Якуб не дал договорить.

– Какие там солдаты?! Ерунда это. Вдолбили вам в головы: солдаты – наши классовые родственники, стрелять в нас не будут. В случае чего они повернут оружие против своих господ. А солдаты между тем что-то не поворачивают оружия. Идут и идут. Так что на бога надейся, а сам не плошай.

– С последней фразой я согласен, – сказал Доти, – мудрая пословица. Ты, юрист с высшим образованием, – комиссар подчеркнул слово «высшим» на этот раз не для того, чтобы пощекотать самолюбие Якуба, – учти, германский фашизм, прежде чем идти против идеологии рабочих и крестьян всего мира, сначала подмял под себя рабочее движение, обезглавил рабочий класс, заточил в тюрьмы вождей рабочего класса своей страны, потом пошел против нас. Наша задача вдвойне трудна. Мы должны изгнать врага со своей земли и вернуть рабочему классу Германии его идеалы. И в этой борьбе думать, как выжить, – значит быть предателем. Я спокойно думаю о смерти в бою. Она для меня награда. Я – в молодости чекист, я – комиссар. Первая пуля фашиста отлита для меня. Вторая для вас, коммунистов. А умереть в бою, в схватке с врагом, выполняя приказ: ни шагу назад, – лучшей смерти для коммуниста нет. Это как раз та смерть, о которой кабардинец сказал: смертью оседлал коня бессмертия… Мне легко воевать, я не о своей шкуре пекусь…

Апчара, услышав позывные, метнулась к своему коммутатору. Звонил Альбиян.

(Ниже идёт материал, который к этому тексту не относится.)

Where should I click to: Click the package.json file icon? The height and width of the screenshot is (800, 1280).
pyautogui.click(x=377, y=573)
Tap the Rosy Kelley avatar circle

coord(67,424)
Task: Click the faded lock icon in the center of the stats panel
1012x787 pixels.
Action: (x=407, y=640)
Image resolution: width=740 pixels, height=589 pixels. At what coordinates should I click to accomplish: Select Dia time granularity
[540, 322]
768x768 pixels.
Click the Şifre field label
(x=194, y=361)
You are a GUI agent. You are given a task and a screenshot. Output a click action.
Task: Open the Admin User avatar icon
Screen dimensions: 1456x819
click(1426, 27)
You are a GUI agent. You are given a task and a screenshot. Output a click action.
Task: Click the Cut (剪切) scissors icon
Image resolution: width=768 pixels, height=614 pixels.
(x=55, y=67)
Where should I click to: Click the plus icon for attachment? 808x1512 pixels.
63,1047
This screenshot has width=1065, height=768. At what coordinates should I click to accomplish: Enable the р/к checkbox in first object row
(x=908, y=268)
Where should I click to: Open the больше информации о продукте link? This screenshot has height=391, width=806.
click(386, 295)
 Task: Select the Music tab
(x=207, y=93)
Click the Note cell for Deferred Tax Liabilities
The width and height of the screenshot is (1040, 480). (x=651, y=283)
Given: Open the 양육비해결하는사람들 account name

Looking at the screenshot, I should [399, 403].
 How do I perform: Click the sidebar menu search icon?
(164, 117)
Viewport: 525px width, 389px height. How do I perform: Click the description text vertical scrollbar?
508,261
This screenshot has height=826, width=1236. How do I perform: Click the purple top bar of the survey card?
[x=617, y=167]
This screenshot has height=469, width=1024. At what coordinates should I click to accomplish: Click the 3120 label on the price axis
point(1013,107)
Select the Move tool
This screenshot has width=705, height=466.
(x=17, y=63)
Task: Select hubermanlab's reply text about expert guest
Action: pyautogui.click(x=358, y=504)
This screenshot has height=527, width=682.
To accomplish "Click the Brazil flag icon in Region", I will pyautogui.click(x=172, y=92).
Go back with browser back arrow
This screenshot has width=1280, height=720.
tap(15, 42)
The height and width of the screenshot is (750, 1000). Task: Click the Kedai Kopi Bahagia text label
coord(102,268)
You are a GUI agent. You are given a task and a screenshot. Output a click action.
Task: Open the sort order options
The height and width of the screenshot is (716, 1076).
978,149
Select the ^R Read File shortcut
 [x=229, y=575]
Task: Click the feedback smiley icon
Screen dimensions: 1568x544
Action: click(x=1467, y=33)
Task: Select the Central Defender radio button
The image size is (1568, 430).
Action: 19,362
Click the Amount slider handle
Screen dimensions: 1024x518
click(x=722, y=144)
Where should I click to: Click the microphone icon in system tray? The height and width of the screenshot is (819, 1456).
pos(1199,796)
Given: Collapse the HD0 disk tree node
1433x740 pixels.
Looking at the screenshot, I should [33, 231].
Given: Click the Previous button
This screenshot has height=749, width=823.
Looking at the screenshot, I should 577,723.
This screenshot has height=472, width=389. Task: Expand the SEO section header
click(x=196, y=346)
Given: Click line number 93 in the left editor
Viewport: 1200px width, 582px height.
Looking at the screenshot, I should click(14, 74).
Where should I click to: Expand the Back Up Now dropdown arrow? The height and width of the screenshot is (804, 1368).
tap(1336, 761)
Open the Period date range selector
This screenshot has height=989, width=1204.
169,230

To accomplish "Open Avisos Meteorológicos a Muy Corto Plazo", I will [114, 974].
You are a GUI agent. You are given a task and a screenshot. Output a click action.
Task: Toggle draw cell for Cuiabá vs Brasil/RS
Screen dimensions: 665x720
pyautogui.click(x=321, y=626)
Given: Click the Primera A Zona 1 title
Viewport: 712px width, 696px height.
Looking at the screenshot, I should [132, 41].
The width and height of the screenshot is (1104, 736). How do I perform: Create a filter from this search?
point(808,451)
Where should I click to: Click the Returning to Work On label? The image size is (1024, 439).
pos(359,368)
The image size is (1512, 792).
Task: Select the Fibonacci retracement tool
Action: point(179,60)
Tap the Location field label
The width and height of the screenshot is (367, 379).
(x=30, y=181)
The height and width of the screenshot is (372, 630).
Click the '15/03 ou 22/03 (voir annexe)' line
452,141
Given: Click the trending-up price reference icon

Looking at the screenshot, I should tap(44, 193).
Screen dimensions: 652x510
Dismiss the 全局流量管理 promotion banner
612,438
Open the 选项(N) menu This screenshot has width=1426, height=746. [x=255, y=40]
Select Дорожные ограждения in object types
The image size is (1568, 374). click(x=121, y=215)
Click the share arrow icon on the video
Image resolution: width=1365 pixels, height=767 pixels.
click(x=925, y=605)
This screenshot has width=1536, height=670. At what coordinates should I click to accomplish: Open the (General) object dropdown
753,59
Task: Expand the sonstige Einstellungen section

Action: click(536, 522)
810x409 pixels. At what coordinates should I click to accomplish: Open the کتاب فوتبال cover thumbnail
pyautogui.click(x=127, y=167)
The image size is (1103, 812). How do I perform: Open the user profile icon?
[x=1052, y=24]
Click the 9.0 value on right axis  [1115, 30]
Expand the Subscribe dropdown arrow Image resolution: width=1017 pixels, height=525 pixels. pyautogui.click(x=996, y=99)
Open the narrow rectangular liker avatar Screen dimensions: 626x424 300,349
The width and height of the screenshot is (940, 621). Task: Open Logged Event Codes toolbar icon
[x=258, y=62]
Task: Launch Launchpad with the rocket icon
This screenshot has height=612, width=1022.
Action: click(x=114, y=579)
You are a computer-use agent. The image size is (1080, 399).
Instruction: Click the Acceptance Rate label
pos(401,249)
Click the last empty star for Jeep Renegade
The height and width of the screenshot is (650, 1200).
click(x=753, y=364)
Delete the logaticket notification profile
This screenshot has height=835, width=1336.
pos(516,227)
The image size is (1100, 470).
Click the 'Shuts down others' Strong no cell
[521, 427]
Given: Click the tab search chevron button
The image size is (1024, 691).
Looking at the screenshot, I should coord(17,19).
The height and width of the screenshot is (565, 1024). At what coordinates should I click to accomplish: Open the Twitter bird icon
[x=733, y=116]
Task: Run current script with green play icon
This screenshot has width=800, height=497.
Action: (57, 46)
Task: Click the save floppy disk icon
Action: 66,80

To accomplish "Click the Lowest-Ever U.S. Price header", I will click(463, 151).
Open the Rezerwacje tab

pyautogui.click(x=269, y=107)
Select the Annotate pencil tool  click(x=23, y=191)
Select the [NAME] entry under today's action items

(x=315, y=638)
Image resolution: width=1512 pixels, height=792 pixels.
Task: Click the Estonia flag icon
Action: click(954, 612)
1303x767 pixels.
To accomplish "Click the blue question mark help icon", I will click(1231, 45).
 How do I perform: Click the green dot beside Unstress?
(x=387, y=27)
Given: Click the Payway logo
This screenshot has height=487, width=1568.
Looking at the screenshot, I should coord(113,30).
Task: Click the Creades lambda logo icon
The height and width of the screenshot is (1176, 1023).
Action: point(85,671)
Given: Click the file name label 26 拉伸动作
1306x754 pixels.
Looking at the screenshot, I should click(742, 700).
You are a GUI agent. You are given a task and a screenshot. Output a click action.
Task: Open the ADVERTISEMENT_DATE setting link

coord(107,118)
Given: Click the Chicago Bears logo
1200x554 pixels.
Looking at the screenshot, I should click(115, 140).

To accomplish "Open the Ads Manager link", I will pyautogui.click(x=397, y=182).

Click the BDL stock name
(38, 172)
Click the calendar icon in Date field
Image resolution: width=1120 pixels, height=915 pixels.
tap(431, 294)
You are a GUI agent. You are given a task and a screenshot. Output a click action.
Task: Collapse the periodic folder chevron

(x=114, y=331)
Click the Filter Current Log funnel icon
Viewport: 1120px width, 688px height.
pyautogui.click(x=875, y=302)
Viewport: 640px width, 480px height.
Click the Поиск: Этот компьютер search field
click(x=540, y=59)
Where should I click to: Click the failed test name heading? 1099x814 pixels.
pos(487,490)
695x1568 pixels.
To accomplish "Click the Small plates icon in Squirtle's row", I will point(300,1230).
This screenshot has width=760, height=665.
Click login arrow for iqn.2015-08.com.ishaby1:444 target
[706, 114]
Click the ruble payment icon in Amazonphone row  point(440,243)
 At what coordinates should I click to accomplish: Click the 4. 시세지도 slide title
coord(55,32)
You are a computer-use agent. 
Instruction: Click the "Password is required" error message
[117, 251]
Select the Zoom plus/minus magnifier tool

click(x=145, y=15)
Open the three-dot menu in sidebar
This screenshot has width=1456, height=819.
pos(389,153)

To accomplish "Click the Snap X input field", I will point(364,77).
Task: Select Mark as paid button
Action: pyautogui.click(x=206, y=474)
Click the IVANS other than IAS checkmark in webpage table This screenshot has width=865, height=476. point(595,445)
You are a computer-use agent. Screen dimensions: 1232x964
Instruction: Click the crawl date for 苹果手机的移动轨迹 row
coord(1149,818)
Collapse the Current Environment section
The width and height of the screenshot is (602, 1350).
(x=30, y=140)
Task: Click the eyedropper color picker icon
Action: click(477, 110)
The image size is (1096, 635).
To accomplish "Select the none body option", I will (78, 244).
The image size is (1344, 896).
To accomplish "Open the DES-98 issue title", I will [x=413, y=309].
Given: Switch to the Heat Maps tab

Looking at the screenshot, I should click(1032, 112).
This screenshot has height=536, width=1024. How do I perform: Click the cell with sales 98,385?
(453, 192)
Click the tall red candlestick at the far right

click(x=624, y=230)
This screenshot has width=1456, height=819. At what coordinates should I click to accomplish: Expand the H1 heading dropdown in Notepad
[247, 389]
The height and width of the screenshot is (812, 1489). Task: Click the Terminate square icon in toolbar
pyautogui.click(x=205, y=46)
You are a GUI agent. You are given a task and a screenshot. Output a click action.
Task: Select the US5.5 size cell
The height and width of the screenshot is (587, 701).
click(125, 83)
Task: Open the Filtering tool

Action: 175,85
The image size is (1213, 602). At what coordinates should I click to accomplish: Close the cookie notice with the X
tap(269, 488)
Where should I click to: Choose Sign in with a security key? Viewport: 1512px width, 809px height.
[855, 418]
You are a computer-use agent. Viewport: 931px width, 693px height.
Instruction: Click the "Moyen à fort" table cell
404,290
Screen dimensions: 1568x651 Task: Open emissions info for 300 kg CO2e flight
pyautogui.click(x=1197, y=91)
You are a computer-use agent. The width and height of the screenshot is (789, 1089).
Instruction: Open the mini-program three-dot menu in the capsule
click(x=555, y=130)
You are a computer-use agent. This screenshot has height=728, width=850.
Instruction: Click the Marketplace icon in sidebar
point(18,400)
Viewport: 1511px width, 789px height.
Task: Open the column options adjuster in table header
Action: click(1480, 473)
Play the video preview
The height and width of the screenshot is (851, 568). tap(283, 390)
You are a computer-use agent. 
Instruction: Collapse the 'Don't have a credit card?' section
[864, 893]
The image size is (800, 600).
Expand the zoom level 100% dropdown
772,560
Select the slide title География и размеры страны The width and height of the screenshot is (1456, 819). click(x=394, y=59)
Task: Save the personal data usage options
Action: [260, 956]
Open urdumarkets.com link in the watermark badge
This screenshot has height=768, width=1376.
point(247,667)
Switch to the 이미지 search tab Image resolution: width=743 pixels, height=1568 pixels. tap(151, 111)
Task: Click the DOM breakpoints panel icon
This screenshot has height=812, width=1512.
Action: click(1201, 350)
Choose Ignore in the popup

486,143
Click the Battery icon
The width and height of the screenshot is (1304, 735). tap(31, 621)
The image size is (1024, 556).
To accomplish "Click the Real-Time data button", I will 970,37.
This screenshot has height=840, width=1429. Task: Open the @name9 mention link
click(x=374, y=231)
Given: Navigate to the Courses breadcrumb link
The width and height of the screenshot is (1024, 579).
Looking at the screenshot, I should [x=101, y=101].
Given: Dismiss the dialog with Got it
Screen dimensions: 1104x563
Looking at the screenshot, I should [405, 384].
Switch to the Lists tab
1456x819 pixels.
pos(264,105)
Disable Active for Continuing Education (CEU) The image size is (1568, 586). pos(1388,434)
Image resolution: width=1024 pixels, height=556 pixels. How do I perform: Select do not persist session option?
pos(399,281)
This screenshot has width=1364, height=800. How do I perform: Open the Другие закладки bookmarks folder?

С той минуты, как дали линию минометной батарее, Апчара старалась каждый день звонить брату: «Ну как там?» Апчаре хотелось, чтобы Альбиян говорил долго-долго, рассказывал о каждом из своих бойцов. А тот вместо этого отвечал: «Опять ты?» Тогда сама Апчара говорила, вспоминала Ирину, Даночку, спрашивала Альбияна, не потерял ли он бумагу, на которой обведены ручка и ножка Даночки.

Альбиян попросил Локотоша. Командир полка взял трубку. Встал из-за стола и комиссар.

– Я, братцы, прилягу на часок… Не могу больше.

Комиссар имел все права на этот сон. Он завалился под скирдой на солому и тут же уснул.

Якуб тоже взобрался на НП. Там было удобно лежать в яме, сделанной в стоге соломы, и думать. А на этот раз ему хотелось поразмыслить над словами комиссара.

Но размышления Бештоева прервала Апчара. Снизу донесся ее голосок:

– Товарищ юрист, к телефону.

Якуб вскочил, съехал со скирды на животе и, отряхиваясь на ходу от соломы, взял трубку. Звонил прокурор, занявший место, предназначенное для Якуба. Как бы чувствуя свою вину перед Бештоевым, прокурор всячески старался найти для него какое-нибудь дело. И на этот раз Якуб понадобился ему: «Срочно явиться в расположение тылов дивизии».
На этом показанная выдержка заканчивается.